About this exercise:
Show every line of the records below that contains the string "tmax", copying each line in full.

═════ Material to process

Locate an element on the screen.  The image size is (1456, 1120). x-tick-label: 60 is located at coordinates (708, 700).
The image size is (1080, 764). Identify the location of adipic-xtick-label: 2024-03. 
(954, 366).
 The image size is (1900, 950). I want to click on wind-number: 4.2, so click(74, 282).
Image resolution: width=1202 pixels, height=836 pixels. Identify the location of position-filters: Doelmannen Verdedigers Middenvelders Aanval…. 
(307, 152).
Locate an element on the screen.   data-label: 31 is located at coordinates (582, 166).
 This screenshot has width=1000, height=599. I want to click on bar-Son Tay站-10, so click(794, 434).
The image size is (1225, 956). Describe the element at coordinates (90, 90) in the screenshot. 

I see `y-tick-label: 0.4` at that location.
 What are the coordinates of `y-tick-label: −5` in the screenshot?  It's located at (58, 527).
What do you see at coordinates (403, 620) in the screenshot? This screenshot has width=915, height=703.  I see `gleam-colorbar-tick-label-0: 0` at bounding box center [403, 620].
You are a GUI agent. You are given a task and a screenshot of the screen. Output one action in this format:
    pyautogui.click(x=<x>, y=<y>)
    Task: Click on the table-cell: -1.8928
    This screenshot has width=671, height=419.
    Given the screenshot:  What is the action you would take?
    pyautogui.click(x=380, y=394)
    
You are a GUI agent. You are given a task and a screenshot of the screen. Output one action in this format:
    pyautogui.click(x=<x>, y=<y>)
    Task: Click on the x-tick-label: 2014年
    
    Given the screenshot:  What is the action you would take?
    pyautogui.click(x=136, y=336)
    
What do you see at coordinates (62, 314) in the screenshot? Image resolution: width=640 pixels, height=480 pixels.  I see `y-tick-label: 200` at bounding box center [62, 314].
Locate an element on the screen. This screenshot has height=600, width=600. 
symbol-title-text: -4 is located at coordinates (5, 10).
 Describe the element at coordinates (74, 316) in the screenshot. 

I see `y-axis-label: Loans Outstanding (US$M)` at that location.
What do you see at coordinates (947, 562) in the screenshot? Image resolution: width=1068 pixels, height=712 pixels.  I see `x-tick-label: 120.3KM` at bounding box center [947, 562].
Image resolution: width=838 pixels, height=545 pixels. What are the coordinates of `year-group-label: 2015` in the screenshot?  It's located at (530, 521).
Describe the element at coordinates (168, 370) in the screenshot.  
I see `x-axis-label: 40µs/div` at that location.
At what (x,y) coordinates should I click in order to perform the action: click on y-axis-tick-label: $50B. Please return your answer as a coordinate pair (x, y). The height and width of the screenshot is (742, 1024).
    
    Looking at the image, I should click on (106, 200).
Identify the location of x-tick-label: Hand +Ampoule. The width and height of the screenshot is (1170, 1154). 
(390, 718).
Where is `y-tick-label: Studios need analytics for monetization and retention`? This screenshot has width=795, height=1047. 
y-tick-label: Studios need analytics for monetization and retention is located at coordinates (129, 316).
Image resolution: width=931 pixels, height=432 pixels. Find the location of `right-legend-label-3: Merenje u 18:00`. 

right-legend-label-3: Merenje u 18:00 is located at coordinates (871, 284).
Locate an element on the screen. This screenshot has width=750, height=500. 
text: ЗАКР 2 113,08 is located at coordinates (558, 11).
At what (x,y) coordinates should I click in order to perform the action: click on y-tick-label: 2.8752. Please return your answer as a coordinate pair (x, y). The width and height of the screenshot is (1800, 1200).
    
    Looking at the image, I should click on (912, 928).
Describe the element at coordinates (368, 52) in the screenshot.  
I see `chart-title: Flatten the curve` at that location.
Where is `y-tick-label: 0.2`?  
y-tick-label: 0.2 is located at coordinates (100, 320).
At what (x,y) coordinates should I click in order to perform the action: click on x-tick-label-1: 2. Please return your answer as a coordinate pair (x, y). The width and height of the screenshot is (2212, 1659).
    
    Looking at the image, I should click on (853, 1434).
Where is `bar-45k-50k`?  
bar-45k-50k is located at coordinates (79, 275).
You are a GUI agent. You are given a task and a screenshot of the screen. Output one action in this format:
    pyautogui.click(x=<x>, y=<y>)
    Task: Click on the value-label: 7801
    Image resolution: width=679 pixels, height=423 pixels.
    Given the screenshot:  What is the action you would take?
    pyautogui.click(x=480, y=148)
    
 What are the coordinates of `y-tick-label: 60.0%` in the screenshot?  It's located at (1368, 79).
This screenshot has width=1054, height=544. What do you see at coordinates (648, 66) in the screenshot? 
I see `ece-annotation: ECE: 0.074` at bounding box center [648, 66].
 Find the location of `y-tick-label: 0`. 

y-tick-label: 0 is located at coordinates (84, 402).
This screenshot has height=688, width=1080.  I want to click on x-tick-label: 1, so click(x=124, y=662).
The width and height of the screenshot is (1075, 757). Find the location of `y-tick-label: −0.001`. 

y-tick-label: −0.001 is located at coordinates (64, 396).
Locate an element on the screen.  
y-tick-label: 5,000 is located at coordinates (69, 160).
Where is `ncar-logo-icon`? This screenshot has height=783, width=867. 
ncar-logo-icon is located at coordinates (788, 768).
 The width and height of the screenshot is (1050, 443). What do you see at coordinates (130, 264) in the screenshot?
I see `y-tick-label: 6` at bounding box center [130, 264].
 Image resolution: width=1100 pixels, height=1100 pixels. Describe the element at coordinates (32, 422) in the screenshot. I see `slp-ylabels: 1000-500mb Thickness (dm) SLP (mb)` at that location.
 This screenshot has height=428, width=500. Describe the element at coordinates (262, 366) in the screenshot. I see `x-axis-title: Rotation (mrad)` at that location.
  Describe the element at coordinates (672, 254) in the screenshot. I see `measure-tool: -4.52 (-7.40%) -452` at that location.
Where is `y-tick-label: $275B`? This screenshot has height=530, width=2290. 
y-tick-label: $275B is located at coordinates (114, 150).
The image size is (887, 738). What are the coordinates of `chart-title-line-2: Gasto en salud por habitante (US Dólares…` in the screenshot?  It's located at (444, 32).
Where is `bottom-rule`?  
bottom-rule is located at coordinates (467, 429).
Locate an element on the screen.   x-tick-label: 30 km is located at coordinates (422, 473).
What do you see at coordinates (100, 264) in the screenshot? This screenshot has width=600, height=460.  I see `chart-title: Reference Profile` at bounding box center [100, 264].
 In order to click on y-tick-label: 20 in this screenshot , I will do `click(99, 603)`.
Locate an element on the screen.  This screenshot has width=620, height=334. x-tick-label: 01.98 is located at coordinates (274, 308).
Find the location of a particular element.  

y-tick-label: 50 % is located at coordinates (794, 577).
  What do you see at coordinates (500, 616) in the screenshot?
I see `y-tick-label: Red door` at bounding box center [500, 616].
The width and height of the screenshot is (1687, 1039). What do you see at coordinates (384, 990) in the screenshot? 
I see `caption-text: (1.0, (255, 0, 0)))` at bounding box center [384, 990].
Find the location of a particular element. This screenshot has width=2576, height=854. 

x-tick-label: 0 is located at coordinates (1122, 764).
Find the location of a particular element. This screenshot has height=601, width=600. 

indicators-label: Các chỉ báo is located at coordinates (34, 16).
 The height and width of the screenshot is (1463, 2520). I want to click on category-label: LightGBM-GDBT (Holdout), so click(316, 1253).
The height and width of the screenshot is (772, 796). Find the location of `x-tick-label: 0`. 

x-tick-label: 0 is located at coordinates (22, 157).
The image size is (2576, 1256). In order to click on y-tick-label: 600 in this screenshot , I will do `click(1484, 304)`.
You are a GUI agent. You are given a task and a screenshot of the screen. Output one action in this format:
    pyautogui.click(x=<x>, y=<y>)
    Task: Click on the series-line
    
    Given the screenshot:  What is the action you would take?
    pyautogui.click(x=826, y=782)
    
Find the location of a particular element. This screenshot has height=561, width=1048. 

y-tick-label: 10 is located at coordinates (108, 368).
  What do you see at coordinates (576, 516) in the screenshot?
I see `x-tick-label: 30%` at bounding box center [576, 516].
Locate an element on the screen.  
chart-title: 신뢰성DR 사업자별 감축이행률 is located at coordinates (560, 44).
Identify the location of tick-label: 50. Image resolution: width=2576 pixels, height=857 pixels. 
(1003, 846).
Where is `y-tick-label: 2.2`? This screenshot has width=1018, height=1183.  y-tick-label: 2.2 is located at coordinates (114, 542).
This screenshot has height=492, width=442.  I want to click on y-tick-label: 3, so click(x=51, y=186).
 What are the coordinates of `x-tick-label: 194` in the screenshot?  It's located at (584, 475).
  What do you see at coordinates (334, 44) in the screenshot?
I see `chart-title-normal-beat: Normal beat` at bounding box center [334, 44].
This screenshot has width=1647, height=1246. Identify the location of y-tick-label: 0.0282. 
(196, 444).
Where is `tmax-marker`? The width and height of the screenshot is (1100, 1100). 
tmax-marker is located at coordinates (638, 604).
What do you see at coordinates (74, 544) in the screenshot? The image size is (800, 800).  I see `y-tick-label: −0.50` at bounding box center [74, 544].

══════════

Written solution:
Where is `tmax-marker`? The width and height of the screenshot is (1100, 1100). 
tmax-marker is located at coordinates (638, 604).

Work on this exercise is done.